The Department of Education (DepEd) has committed to harness technology as part of the country’s preparation for the education’s new normal.
This was stressed by DepEd Undersecretary for Administration Alain Del B. Pascua during the first-ever Asia Pacific Public Sector Digital Summit held on May 7.
“If there are no face-to-face classes, then we have to devise all means to reach out to our learners and to bring basic education to them. We have to educate, by all means, we have to teach by all means, and our learners have to learn by all means,” Pascua said in a statement.
He said the government ensured the learning continuity amid the coronavirus disease (COVID-19) pandemic by implementing different technology-based projects such as DepEd TV, DepEd Commons, and DepEd Radio.
“We need to master distance learning now, making all the necessary improvements and perfecting our processes for the DepEd Commons, DepEd TV, DepEd Radio, the DepEd Learning Management System, the DepEd Mobile App, and others,” the DepEd official said.
Pascua cited the crucial role of the Public Education Network (PEN) in expediting the digital connectivity of all public schools and DepEd offices nationwide.
“With this network, schools will become connectivity hubs for all the households around it so that contents are made available to every learner in the community even without internet bandwidth.
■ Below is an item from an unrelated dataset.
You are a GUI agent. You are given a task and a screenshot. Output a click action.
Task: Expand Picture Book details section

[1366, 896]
If this connectivity is reinforced by internet bandwith availability, then it is a big leap forward,” he said.
He bared that a DepEd project may be implemented to update and pattern DepEd TV after streaming services to allow learners to study their learning materials at their own pace.
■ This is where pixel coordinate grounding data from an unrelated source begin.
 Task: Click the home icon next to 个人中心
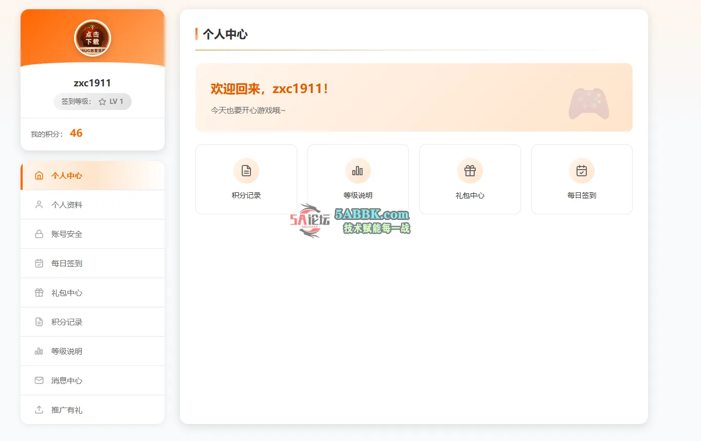pos(39,175)
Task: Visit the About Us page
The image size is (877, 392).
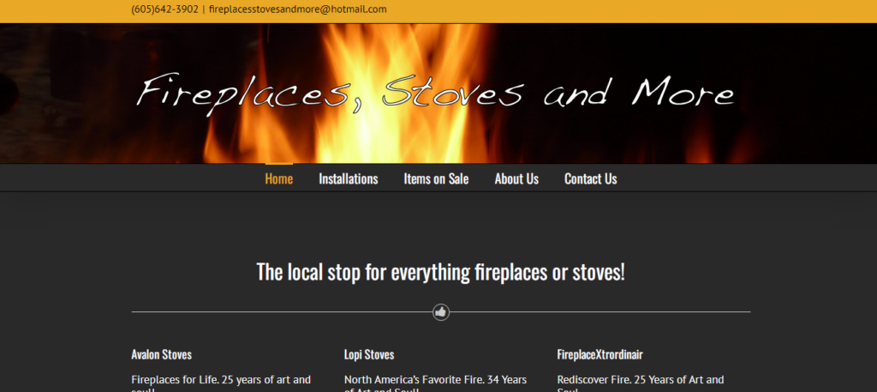Action: [x=516, y=178]

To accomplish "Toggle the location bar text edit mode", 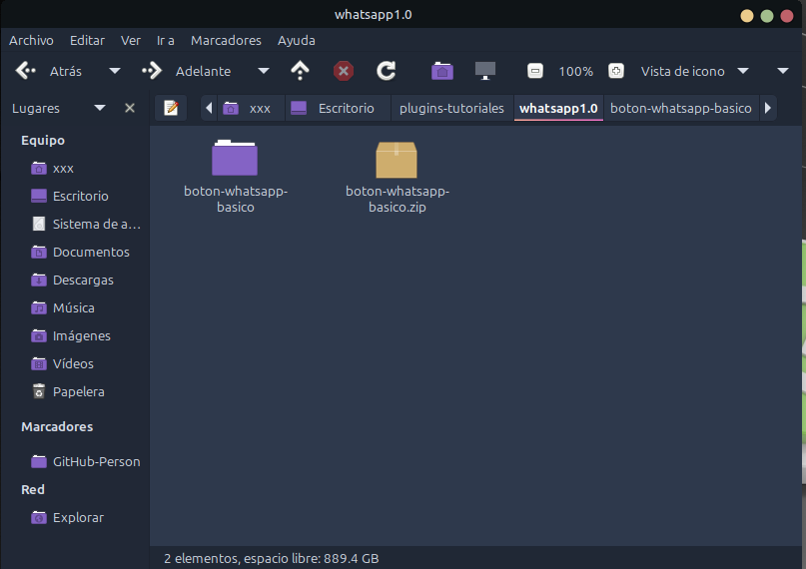I will (x=171, y=108).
“Those who need more time and repetition can easily review and go back to all the lessons, while those who learn in a faster pace can access new lessons and other lessons outside of their grade levels,” Pascua said.
Considering that classroom shortage remains an issue in the country, he batted for the continuation of online and broadcast learning platforms post-pandemic.
“With that kind of interface, our education curriculum can adapt to the needs of the entire nation and even the world. Then, our basic education becomes relevant and liberating for it serves what our nation needs and what our world needs,” he said.
The international educational forum was attended by some of the most respected public sector executives and industry thought leaders from around the world.
Alvin Ong, chief information officer of the Nanyang Technological University in Singapore, joined Pascua in the panel chaired by Mr. Anthony Salcito, Microsoft’s Vice President for Worldwide Education.